Blog 3: “Show me the boy at 7 and I will show you the man”
Aug 2 – Quick jump back.
I was proud to join my student Colin Campbell for the festival premiere of his film Flash Point in the Student Shorts at the Bijou by the Bay. His work stands up very strong in story and image against the series of university film school shorts. Colin will be attending NYU in the fall after four years at Interlochen Arts Academy in our Motion Picture Arts Division.
Friday morning – Perverts Guide to Ideology at Milliken (somehow felt it was an academic companion to Martinov’s Propaganda). Directed by Sophie Fiennes starring philosopher Slavoj Zizek. Zizek travels throughout time and cinema to explain his philosophies on the formation, support, and acceptance of world ideology. It’s dense philosophy supported by both B-Movies like They Live (starring former WWF legend Rowdy Roddy Piper) and staples in film history – The Sound of Music and Taxi Driver.
Aug 3 – “Show me the boy at 7 and I will show you the man.”

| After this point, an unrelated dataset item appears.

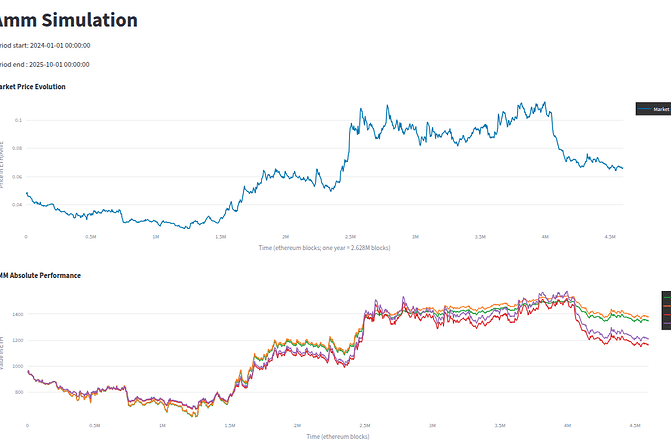
Task: Click the 0.1 y-axis tick on price chart
Action: (x=17, y=120)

Wasn’t sure if Susan Sullivan or Michael Apted were going to show at 35 Up. It turned out to be neither guest, but a good conversation rolled on afterward with some die hard Up fans to talk through some of the complicated topics of the series. Do we or do we not have the ability to break out of class systems we’re born into and early personality traits formed by the time we’re seven years old? Apted’s Up series is brilliant, committed to the long term discovery of the answers to the question of the powerful effects of class. I still wonder how/if the simple presence of the camera and this series in their lives has affected them.
Then it was on to Narrative Shorts. Long live the Narrative Shorts, more than just a setup and punchline. A highlight was the stop motion animation Oh Willy…, a whacked out journey of a man whose mother dies a member of a naturist community where he becomes hopelessly lost on the property and turns bumbling survivalist in a surreal setting.
The end of the night was a return to NMC to moderate the Q/A for Propaganda at Dutmers with director Slavko Martinov. I don’t think there’s exactly a category for his kind of documentary. I question if it was documentary or something altogether new. There’s no way to be apathetic about this film. The film succeeded in stirring the audience in to two camps. Question everything.
Martinov won TCFF Founder’s Prize Best Film at the filmmaker’s party.
Michael Mittelstaedt is the director of the Motion Picture Arts Division at Interlochen Center for the Arts. He is currently on sabbatical writing his first Western that he plan to produce in the summer of 2014.